SUPERBET dzieli się wynikami finansowymi po udanym EURO
Wicelider polskiego rynku bukmacherskiego online pokazał w krótkim czasie, w jaki sposób od zera stworzyć markowego operatora, za którym pójdą gracze.
W myśl przyjętej strategii, kluczem do sukcesu na polskim rynku było możliwie szybkie zbudowanie odpowiedniej skali pod względem obrotów (kwoty przyjętych zakładów), a także akwizycji klientów. W tym pomogły nowinki wprowadzone na skostniały rynek, takie jak niewymagające wkładu finansowego gry free to play, Superprzewaga ratująca kupony przy określonym prowadzeniu jednej ze stron niezależnie od końcowego rezultatu, czy też Supersocial, społecznościowa funkcjonalność w aplikacji mobilnej bukmachera, umożliwiająca graczom wzajemne inspirowanie się swoimi typami.
Startując z poziomu około 1% udziałów w rynku zaledwie 4 lata temu, dziś bukmacher świętuje powiększenie swojego „kawałka tortu” do 22% i osiągnięcie rentowności pozwalającej na samofinanoswanie.
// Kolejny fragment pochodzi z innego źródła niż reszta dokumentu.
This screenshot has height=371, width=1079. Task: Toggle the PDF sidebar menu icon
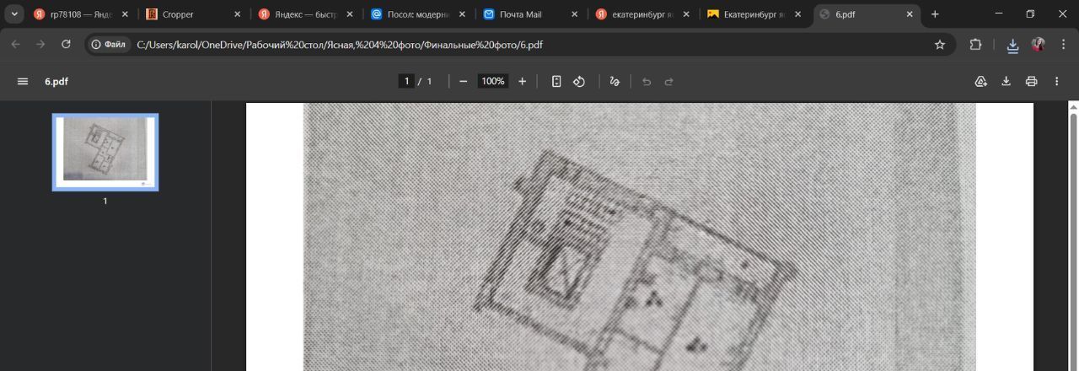tap(23, 81)
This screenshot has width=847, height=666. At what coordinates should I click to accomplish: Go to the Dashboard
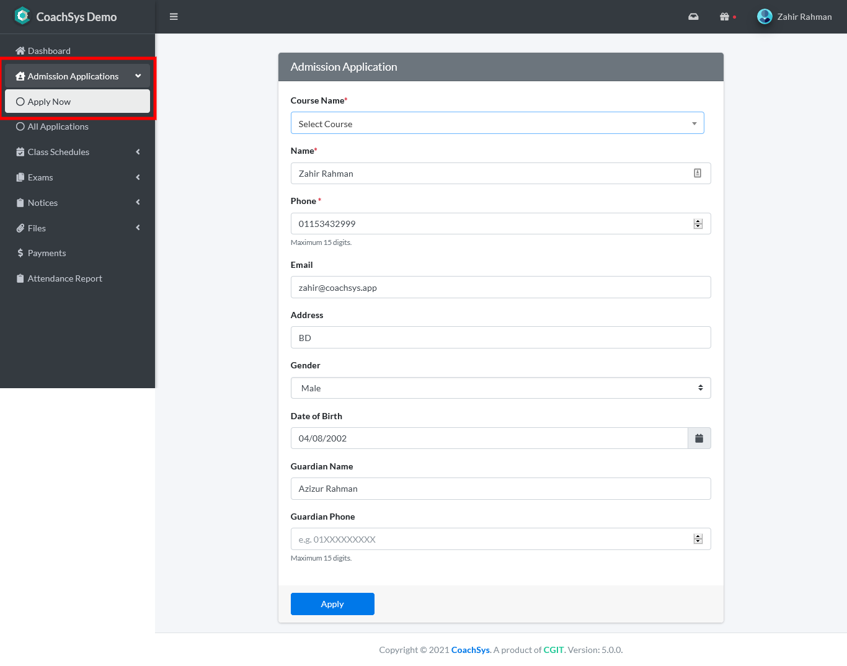[49, 51]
Tym samym Superbet jest nie tylko najbardziej dynamicznie rosnącym podmiotem na polskim rynku bukmacherskim, ale również stabilną spółką, mogącą pochwalić się dobrymi wynikami finansowymi.
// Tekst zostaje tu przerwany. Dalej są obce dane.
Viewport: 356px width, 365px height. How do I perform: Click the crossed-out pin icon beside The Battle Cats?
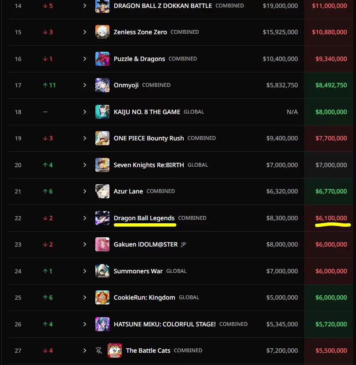[99, 351]
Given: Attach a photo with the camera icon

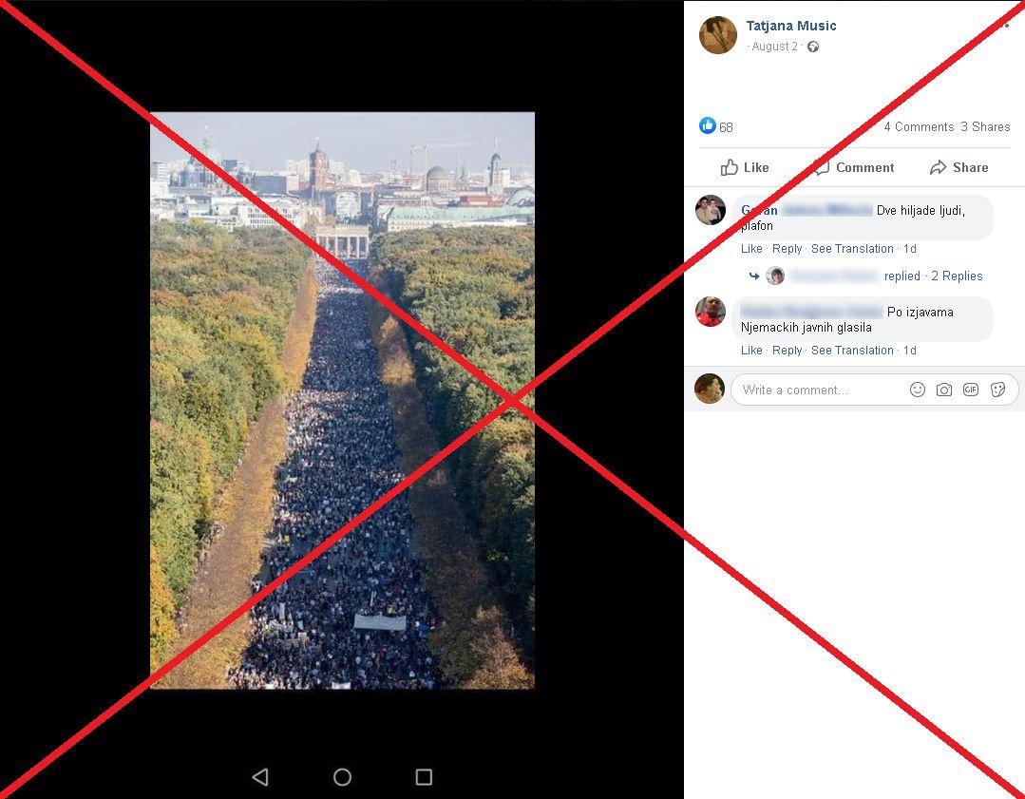Looking at the screenshot, I should tap(944, 390).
– Mamy za sobą rekordowe wyniki podczas piłkarskich mistrzostw Europy. Nasze rezultaty jeśli chodzi o liczbę aktywnych klientów, pozyskanie nowych kont, a także powracających do nas graczy są ogromnym powodem do dumy. Ale to nie był jednorazowy wystrzał, w ten rok weszliśmy jako drugi gracz rynku online, możemy pochwalić się po pierwszym kwartale obecnego roku przeszło 22% udziałów, a przede wszystkim po 7 miesiącach spółka osiągnęła znaczny zysk operacyjny na poziomie EBITDA. To dla nas dowód na słuszność drogi, którą obraliśmy. Spółka wygenerowała skumlowany zysk operacyjny za 7 miesięcy 2024 w kwocie ponad 20 mln PLN równocześnie odprowadzając do Skarbu Państwa tytułem podatku od gier za ten okres kwotę 200 mln PLN – ujawnia Łukasz Seweryniak.